Tschechische Rüstungsbetriebe wollen Deutschland verklagen
Deutschland ist nicht nur Transitland für holländische Tomaten, sondern auch für tschechische Waffen. Dennoch: Die Tomaten scheinen den deutschen Behörden ein wenig lieber. Sie haben in der Vergangenheit mehrfach den Transit tschechischer Waffenprodukte untersagt und damit den Export verhindert. Die hiesigen Rüstungsbetriebe wollen deswegen vor europäischer Gerichtsbarkeit klagen.
Der jüngste Fall betrifft den Export eines Militärhubschraubers nach Nigeria. Die staatliche tschechische Rüstungsfirma LOM erhielt von den deutschen Behörden keine Transiterlaubnis für den Transport des Hubschraubers in den Hafen von Rotterdam. In der Begründung hieß es unter anderem: Der deutsche Export nach Nigeria unterliege Restriktionen. In dem afrikanischen Land schwelt ein bürgerkriegsähnlicher Konflikt und der Hubschrauber könnte darin zum Einsatz kommen. Immer wieder wird mit solchen oder ähnlichen Begründungen der Waffenexport aus Tschechien verkompliziert oder gar gestoppt. Jiří Hynek, der Präsident der Vereinigung tschechischer Rüstungsbetriebe, ist verärgert. Im Gespräch für Radio Prag kritisierte er das Vorgehen der deutschen Behörden:
„Für mich ist unverständlich, dass eine Transiterlaubnis abgelehnt werden kann mit der Begründung, der Export liege nicht im Interesse einer fremden, in diesem Fall der deutschen Regierung. Es geht doch nicht um den Handel der fremden Regierung sondern um den der Tschechischen Republik.“
Der große nordwestliche Nachbar Deutschland ist besonders wichtig. Viele tschechische Rüstungsexportgüter werden vom Hamburger Hafen aus verschifft. Das Problem besteht aber nicht nur in Deutschland. Transiterlaubnisse brauchen tschechische Firmen auch in Österreich und Polen. Hynek argumentiert rein wirtschaftlich:
„Allgemein sollte unsere Exportlizenz automatisch auch als Transitlizenz durch die Nachbarstaaten anerkannt werden. Da wir alle in der Europäischen Union sind, darf es eigentlich nicht möglich sein, den freien Güterverkehr einzuschränken.“
Die Vereinigung tschechischer Rüstungsbetriebe will nun vor ein europäisches Gericht ziehen. Durch das Vorgehen der Nachbarstaaten entstünden ihren Mitgliedern hohe wirtschaftliche Verluste.

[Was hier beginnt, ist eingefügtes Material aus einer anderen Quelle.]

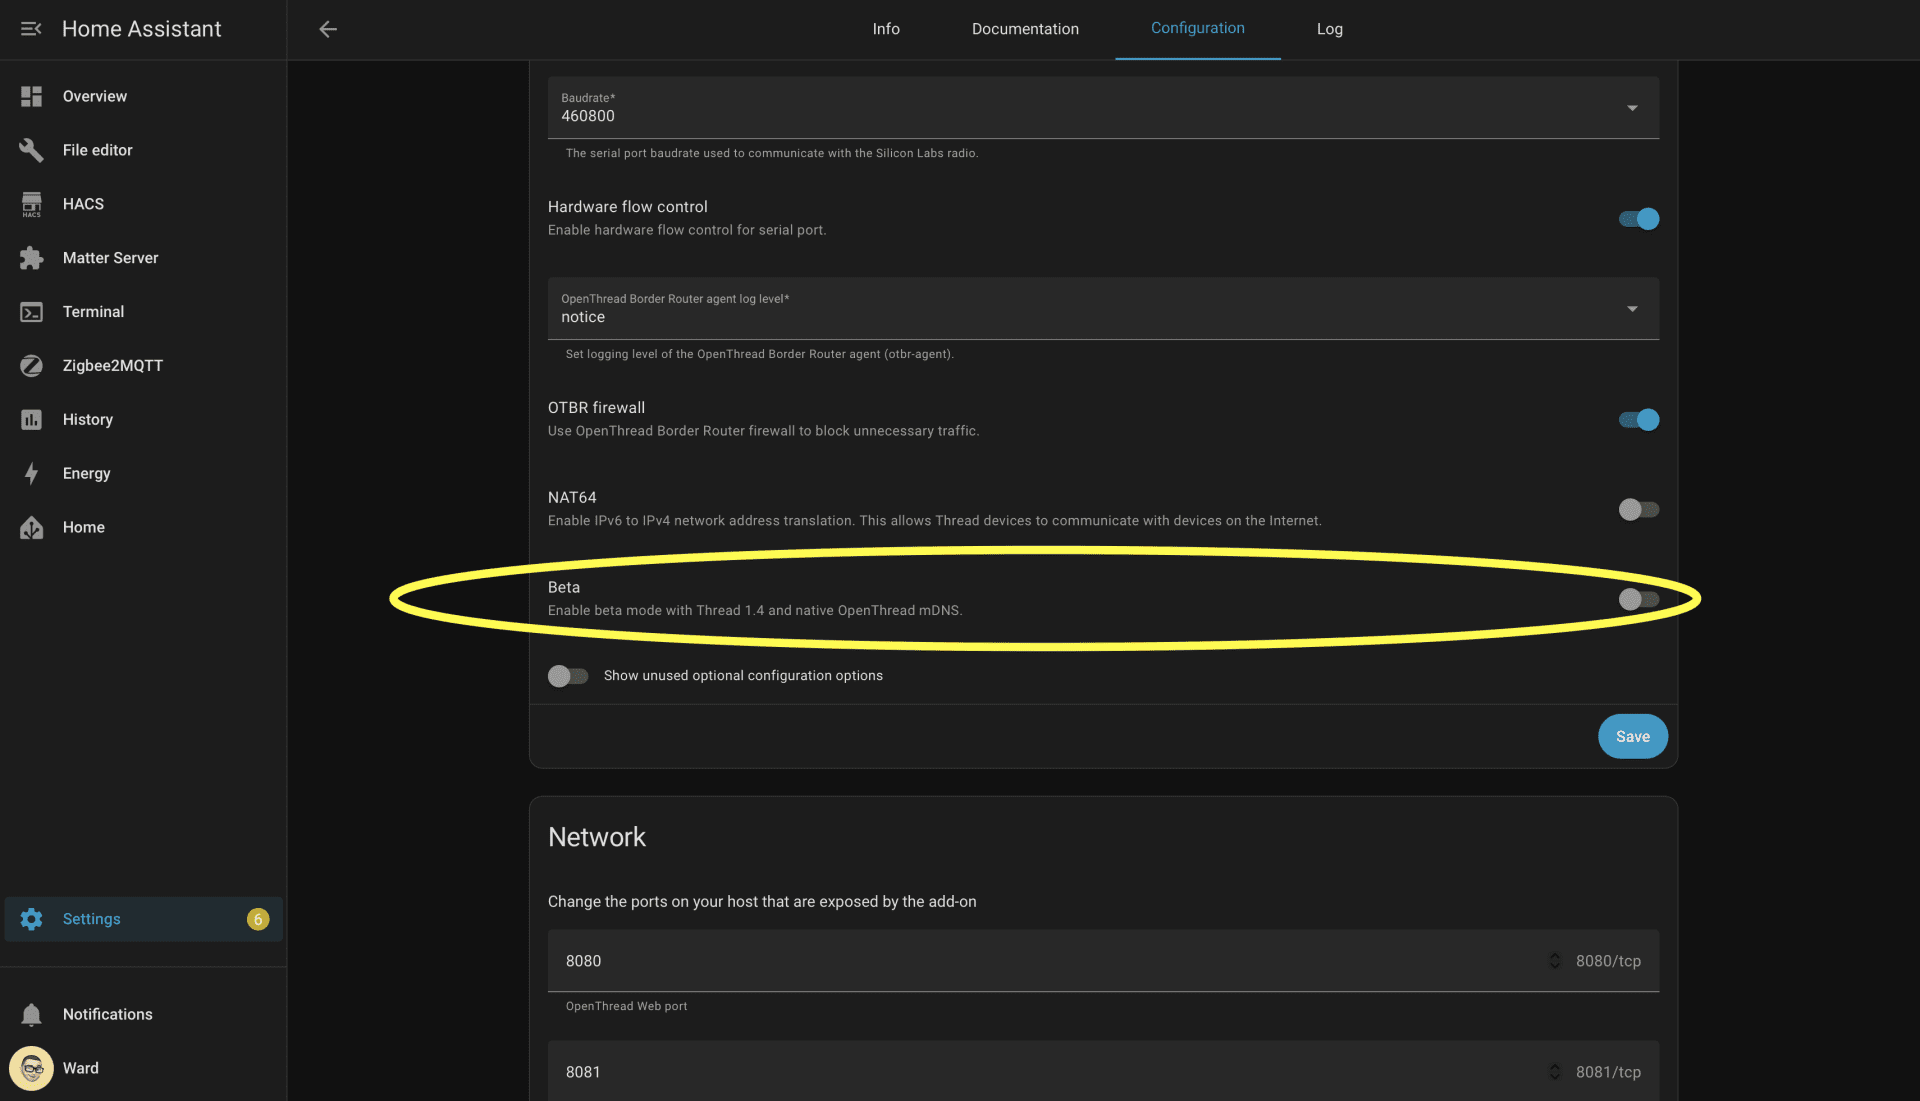Open the Notifications bell icon
This screenshot has height=1101, width=1920.
pyautogui.click(x=31, y=1014)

„Wir haben alle tschechischen Rüstungsfirmen gebeten, uns ihre Verluste aufzulisten. Und wir haben eine Anwaltskanzlei beauftragt, die vor einem europäischen Schiedsgericht auf Schadensersatz klagen soll“, so Hynek.
Im Jahr 2006 hat Tschechien im Übrigen Militärgüter im Wert von insgesamt 93 Milliarden Euro exportiert, damit rangiert das kleine Land immerhin im Mittelfeld der europäischen Staaten.
Doch der Export und Transit sind nicht das einzige Problem. Immer wieder hagelt es Kritik von Menschenrechtsorganisationen wie Amnesty International: Tschechische Waffenexporte gingen auch in Krisenregionen wie zum Beispiel Angola oder Guatemala. Doch Deutschland steht hier keinesfalls besser da. Auch an die Adresse der Bundesregierung in Berlin werden immer wieder ähnliche Vorwürfe gerichtet.